Set exercise :: Pull out each of the items below and reproduce every line unchanged.

** start **

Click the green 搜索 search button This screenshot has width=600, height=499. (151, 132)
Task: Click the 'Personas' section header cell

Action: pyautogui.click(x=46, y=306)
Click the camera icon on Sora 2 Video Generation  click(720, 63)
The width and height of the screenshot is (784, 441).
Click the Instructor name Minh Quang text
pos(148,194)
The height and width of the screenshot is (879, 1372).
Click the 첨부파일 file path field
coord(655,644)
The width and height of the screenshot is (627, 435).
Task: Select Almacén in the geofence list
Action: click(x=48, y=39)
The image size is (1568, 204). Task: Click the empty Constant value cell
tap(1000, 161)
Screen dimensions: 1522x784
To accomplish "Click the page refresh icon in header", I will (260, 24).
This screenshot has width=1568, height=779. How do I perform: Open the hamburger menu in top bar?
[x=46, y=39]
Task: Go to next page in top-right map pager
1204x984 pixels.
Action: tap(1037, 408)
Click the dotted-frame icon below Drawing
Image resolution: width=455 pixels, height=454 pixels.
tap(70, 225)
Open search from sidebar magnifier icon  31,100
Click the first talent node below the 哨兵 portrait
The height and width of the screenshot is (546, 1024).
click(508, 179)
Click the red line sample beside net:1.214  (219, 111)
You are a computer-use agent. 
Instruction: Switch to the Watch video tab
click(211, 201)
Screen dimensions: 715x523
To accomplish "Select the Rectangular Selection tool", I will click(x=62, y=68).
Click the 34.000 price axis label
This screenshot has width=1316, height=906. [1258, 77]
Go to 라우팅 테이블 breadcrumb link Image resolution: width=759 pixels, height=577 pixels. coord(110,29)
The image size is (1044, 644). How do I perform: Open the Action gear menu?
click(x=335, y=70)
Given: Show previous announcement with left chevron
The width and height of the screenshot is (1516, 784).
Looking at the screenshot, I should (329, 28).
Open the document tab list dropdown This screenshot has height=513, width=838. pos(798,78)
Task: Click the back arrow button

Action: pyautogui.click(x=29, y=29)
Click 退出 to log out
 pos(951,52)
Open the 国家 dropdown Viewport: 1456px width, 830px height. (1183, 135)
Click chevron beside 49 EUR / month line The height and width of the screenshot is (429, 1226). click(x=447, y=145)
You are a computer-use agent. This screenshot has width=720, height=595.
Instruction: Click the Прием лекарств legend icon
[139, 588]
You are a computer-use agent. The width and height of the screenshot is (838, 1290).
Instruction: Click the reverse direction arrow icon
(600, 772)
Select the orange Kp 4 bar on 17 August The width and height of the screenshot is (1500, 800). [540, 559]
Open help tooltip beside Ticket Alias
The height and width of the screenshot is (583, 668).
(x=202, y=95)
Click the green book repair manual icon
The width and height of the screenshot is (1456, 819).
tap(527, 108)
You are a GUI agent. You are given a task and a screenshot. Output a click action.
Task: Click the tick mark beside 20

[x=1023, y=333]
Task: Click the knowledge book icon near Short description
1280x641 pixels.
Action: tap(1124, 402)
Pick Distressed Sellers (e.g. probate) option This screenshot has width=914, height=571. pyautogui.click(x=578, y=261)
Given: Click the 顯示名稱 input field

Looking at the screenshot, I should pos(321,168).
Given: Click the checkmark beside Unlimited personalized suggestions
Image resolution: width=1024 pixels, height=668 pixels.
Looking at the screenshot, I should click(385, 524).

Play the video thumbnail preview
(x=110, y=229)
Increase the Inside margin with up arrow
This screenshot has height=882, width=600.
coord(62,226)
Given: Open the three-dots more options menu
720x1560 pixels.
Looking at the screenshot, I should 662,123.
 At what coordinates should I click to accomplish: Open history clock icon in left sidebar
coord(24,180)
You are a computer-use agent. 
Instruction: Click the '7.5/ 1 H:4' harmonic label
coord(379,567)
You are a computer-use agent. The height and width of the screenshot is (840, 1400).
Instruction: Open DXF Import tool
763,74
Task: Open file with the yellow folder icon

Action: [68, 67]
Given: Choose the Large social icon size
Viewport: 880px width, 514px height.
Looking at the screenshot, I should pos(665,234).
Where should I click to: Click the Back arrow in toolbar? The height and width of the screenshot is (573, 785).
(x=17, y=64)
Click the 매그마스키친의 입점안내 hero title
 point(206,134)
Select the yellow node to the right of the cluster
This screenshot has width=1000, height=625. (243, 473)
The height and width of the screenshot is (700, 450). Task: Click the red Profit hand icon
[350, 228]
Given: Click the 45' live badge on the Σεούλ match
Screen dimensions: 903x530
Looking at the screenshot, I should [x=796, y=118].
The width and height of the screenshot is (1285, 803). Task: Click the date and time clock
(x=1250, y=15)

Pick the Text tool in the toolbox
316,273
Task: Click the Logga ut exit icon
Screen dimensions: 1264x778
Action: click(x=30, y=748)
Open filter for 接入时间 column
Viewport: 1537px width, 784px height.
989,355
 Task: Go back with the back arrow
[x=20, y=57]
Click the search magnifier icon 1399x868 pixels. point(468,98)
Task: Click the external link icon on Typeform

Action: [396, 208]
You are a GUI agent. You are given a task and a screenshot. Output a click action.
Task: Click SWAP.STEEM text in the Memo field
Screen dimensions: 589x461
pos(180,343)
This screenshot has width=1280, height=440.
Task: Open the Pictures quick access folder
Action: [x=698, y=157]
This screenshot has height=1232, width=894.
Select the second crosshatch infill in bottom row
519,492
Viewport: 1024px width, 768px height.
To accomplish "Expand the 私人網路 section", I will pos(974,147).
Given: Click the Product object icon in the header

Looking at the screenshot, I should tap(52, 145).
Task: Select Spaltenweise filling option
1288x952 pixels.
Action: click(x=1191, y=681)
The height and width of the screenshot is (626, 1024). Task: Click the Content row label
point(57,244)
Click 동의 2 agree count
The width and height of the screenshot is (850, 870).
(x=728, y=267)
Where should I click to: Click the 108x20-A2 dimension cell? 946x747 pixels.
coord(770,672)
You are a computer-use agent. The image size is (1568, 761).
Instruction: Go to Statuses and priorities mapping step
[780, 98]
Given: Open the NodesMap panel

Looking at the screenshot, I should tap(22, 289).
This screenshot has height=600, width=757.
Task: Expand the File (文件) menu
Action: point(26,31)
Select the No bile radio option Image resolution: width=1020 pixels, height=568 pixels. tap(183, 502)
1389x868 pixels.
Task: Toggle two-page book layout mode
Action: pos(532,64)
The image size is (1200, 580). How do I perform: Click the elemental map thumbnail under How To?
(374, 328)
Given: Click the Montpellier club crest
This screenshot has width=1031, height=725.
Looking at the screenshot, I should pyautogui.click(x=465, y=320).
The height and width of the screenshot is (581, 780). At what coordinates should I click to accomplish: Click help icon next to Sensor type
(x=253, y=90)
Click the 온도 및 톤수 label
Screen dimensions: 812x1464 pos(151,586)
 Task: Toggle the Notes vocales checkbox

** end **

Answer to the task ::
Click the green 搜索 search button This screenshot has width=600, height=499. (151, 132)
Task: Click the 'Personas' section header cell

Action: pyautogui.click(x=46, y=306)
Click the camera icon on Sora 2 Video Generation  click(720, 63)
The width and height of the screenshot is (784, 441).
Click the Instructor name Minh Quang text
pos(148,194)
The height and width of the screenshot is (879, 1372).
Click the 첨부파일 file path field
coord(655,644)
The width and height of the screenshot is (627, 435).
Task: Select Almacén in the geofence list
Action: click(x=48, y=39)
The image size is (1568, 204). Task: Click the empty Constant value cell
tap(1000, 161)
Screen dimensions: 1522x784
To accomplish "Click the page refresh icon in header", I will (260, 24).
This screenshot has width=1568, height=779. How do I perform: Open the hamburger menu in top bar?
[x=46, y=39]
Task: Go to next page in top-right map pager
1204x984 pixels.
Action: tap(1037, 408)
Click the dotted-frame icon below Drawing
Image resolution: width=455 pixels, height=454 pixels.
tap(70, 225)
Open search from sidebar magnifier icon  31,100
Click the first talent node below the 哨兵 portrait
The height and width of the screenshot is (546, 1024).
click(508, 179)
Click the red line sample beside net:1.214  (219, 111)
You are a computer-use agent. 
Instruction: Switch to the Watch video tab
click(211, 201)
Screen dimensions: 715x523
To accomplish "Select the Rectangular Selection tool", I will click(x=62, y=68).
Click the 34.000 price axis label
This screenshot has width=1316, height=906. [1258, 77]
Go to 라우팅 테이블 breadcrumb link Image resolution: width=759 pixels, height=577 pixels. coord(110,29)
The image size is (1044, 644). How do I perform: Open the Action gear menu?
click(x=335, y=70)
Given: Show previous announcement with left chevron
The width and height of the screenshot is (1516, 784).
Looking at the screenshot, I should (329, 28).
Open the document tab list dropdown This screenshot has height=513, width=838. pos(798,78)
Task: Click the back arrow button

Action: pyautogui.click(x=29, y=29)
Click 退出 to log out
 pos(951,52)
Open the 国家 dropdown Viewport: 1456px width, 830px height. (1183, 135)
Click chevron beside 49 EUR / month line The height and width of the screenshot is (429, 1226). click(x=447, y=145)
You are a computer-use agent. This screenshot has width=720, height=595.
Instruction: Click the Прием лекарств legend icon
[139, 588]
You are a computer-use agent. The width and height of the screenshot is (838, 1290).
Instruction: Click the reverse direction arrow icon
(600, 772)
Select the orange Kp 4 bar on 17 August The width and height of the screenshot is (1500, 800). [540, 559]
Open help tooltip beside Ticket Alias
The height and width of the screenshot is (583, 668).
(x=202, y=95)
Click the green book repair manual icon
The width and height of the screenshot is (1456, 819).
tap(527, 108)
You are a GUI agent. You are given a task and a screenshot. Output a click action.
Task: Click the tick mark beside 20

[x=1023, y=333]
Task: Click the knowledge book icon near Short description
1280x641 pixels.
Action: tap(1124, 402)
Pick Distressed Sellers (e.g. probate) option This screenshot has width=914, height=571. pyautogui.click(x=578, y=261)
Given: Click the 顯示名稱 input field

Looking at the screenshot, I should pos(321,168).
Given: Click the checkmark beside Unlimited personalized suggestions
Image resolution: width=1024 pixels, height=668 pixels.
Looking at the screenshot, I should click(385, 524).

Play the video thumbnail preview
(x=110, y=229)
Increase the Inside margin with up arrow
This screenshot has height=882, width=600.
coord(62,226)
Given: Open the three-dots more options menu
720x1560 pixels.
Looking at the screenshot, I should 662,123.
 At what coordinates should I click to accomplish: Open history clock icon in left sidebar
coord(24,180)
You are a computer-use agent. 
Instruction: Click the '7.5/ 1 H:4' harmonic label
coord(379,567)
You are a computer-use agent. The height and width of the screenshot is (840, 1400).
Instruction: Open DXF Import tool
763,74
Task: Open file with the yellow folder icon

Action: [68, 67]
Given: Choose the Large social icon size
Viewport: 880px width, 514px height.
Looking at the screenshot, I should pos(665,234).
Where should I click to: Click the Back arrow in toolbar? The height and width of the screenshot is (573, 785).
(x=17, y=64)
Click the 매그마스키친의 입점안내 hero title
 point(206,134)
Select the yellow node to the right of the cluster
This screenshot has width=1000, height=625. (243, 473)
The height and width of the screenshot is (700, 450). Task: Click the red Profit hand icon
[350, 228]
Given: Click the 45' live badge on the Σεούλ match
Screen dimensions: 903x530
Looking at the screenshot, I should [x=796, y=118].
The width and height of the screenshot is (1285, 803). Task: Click the date and time clock
(x=1250, y=15)

Pick the Text tool in the toolbox
316,273
Task: Click the Logga ut exit icon
Screen dimensions: 1264x778
Action: click(x=30, y=748)
Open filter for 接入时间 column
Viewport: 1537px width, 784px height.
989,355
 Task: Go back with the back arrow
[x=20, y=57]
Click the search magnifier icon 1399x868 pixels. point(468,98)
Task: Click the external link icon on Typeform

Action: [396, 208]
You are a GUI agent. You are given a task and a screenshot. Output a click action.
Task: Click SWAP.STEEM text in the Memo field
Screen dimensions: 589x461
pos(180,343)
This screenshot has width=1280, height=440.
Task: Open the Pictures quick access folder
Action: [x=698, y=157]
This screenshot has height=1232, width=894.
Select the second crosshatch infill in bottom row
519,492
Viewport: 1024px width, 768px height.
To accomplish "Expand the 私人網路 section", I will pos(974,147).
Given: Click the Product object icon in the header

Looking at the screenshot, I should tap(52, 145).
Task: Select Spaltenweise filling option
1288x952 pixels.
Action: click(x=1191, y=681)
The height and width of the screenshot is (626, 1024). Task: Click the Content row label
point(57,244)
Click 동의 2 agree count
The width and height of the screenshot is (850, 870).
(x=728, y=267)
Where should I click to: Click the 108x20-A2 dimension cell? 946x747 pixels.
coord(770,672)
You are a computer-use agent. The image size is (1568, 761).
Instruction: Go to Statuses and priorities mapping step
[780, 98]
Given: Open the NodesMap panel

Looking at the screenshot, I should tap(22, 289).
This screenshot has height=600, width=757.
Task: Expand the File (文件) menu
Action: point(26,31)
Select the No bile radio option Image resolution: width=1020 pixels, height=568 pixels. tap(183, 502)
1389x868 pixels.
Task: Toggle two-page book layout mode
Action: pos(532,64)
The image size is (1200, 580). How do I perform: Click the elemental map thumbnail under How To?
(374, 328)
Given: Click the Montpellier club crest
This screenshot has width=1031, height=725.
Looking at the screenshot, I should pyautogui.click(x=465, y=320).
The height and width of the screenshot is (581, 780). At what coordinates should I click to accomplish: Click help icon next to Sensor type
(x=253, y=90)
Click the 온도 및 톤수 label
Screen dimensions: 812x1464 pos(151,586)
 Task: Toggle the Notes vocales checkbox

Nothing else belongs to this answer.